レニングラードはじわじわと死に向かって進んでいた。


生の道 (Дорога жизни)
市内ではほぼ毎日、ドイツ軍の砲声が鳴り響いた。1日に数回の砲撃を受けることもあったという。敵軍の包囲を破ろうと、市の内側と外側から何度も突破が試みられたが、うまくはいかなかった。寒さはますます厳しくなっていた。

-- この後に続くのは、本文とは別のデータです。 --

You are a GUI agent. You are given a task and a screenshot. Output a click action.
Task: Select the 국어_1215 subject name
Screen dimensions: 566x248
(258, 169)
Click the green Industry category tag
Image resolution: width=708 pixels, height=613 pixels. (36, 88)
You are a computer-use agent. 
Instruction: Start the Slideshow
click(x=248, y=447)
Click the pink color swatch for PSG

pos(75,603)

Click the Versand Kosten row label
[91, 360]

寒冷地では冬季になると河川や湖沼が凍結する。氷は非常に分厚く、人や重い貨物車さえも氷上を横断することができる。12月、凍結したラドガ湖上に道路が敷設された。これは、レニングラード防衛軍によってかろうじて維持されていた、ラドガ湖西岸の小さなオシノヴェツ港と、非占領地域とをつなぐ唯一の連絡路で、この道路はのちに「生の道」、「命の道」と呼ばれるようになる。ドイツ軍の砲撃や空襲を受ける危険なルートではあったが、1942年2月には最初の疎開車列を出すことに成功。トラックによる輸送が可能になったことで、これまでより多くのパンが店に届くようになった。この頃、市内では飢餓だけでなく、赤痢や伝染病も流行し、毎日、数千人の命が失われていた。

飢餓
レニングラードは、包囲が始まってから最初の冬を迎えていた。1月末にはついに食糧の配給が停止。1月、2月の死者数は20万人に達した。1日に2万人の死者が出ることもあった。市内は死体であふれていた。

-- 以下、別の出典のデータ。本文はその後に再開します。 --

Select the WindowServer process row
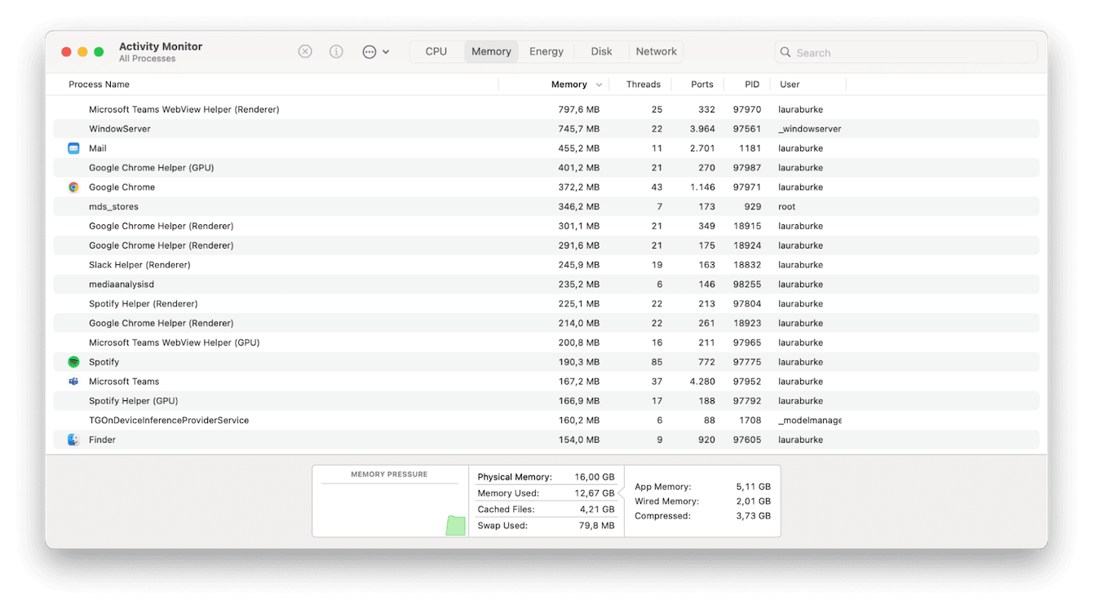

備蓄が尽きると、革製のブーツやベルト、油粕など、食べられるものであれば何でも食べた。零下30度の凍てつく寒さの中、暖房も電気も、ストーブにくべる薪もなく、食べられないものであれば家具も本も何でも燃やした。
市内のいたるところに設置されたスピーカーからは、昼夜問わずにラジオ放送が行われた。いつ終わるともしれない凄惨な状況の中、人々は支え合い、励まし合い、懸命に命をつないだ。


包囲の終焉
1942年春。レニングラードは冬季の包囲戦を何とか乗り切ったが、市周辺では依然として一進一退の攻防が続いていた。市内に響く交響楽団の音色が、包囲に耐え続ける市民や兵士の心を奮い立たせていた。6月中旬、ラドガ湖の水中にパイプラインが敷設され、石油が供給されるようになると、レニングラード市内の雰囲気もようやく変化の兆しをみせた。そして、翌1943年1月12日、ソ連軍は「イスクラ(火花)作戦」を決行。ドイツ軍の砲兵陣地を総攻撃し、1月15日、ついにシュリッセルブルグの奪還に成功した。ドイツ軍防御陣地をラドガ湖南岸から押し下げ、レニングラードの包囲はここに打破されたのである。

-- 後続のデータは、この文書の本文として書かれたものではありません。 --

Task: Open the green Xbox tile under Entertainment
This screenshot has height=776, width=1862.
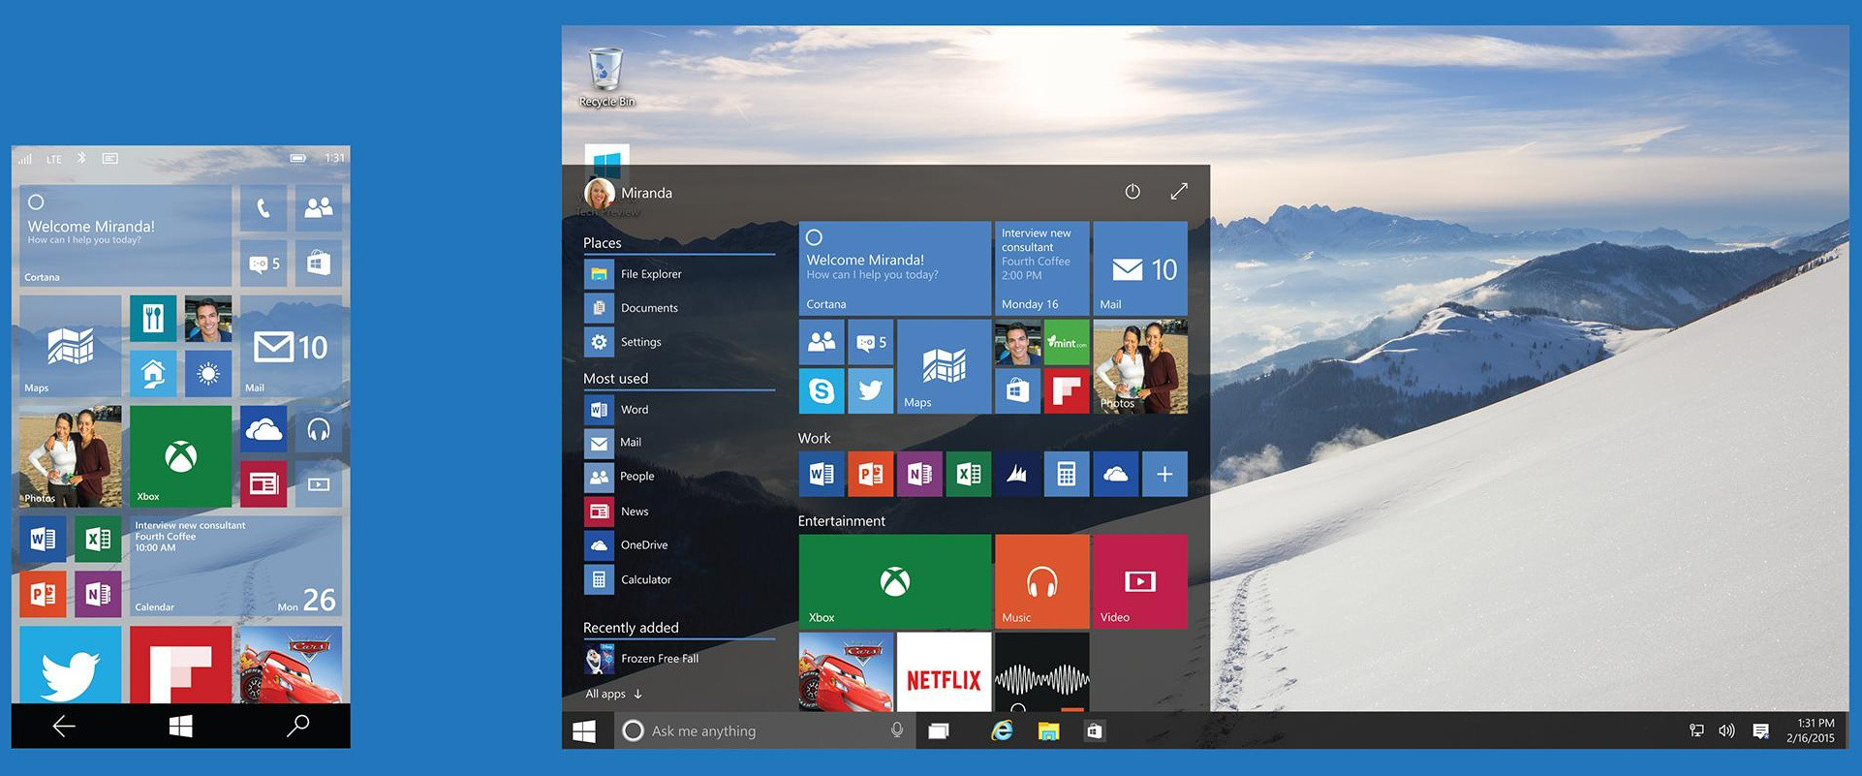Action: 894,581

2月には物資輸送列車が陸上ルートでレニングラードに到着。封鎖解除後に残されていた多数の包囲陣地も、ソ連軍の猛反撃により次々と解放された。1944年1月27日、872日間にわたるレニングラード包囲はついに終わりを迎えた。犠牲者数に関しては諸説あるが、70万人から110万人もの命が失われたという。犠牲になった市民のうち、砲撃で命を落とした者はわずか3%。残りの97%は餓死であった。
人々はこう言う。
「トロイも陥ち、ローマも陥ちたが、レニングラードは陥ちなかった」と。
レニングラードは包囲を耐え抜いた。このことは、戦後75年を経てもなお、市民およびロシア国民の誇りとなっている。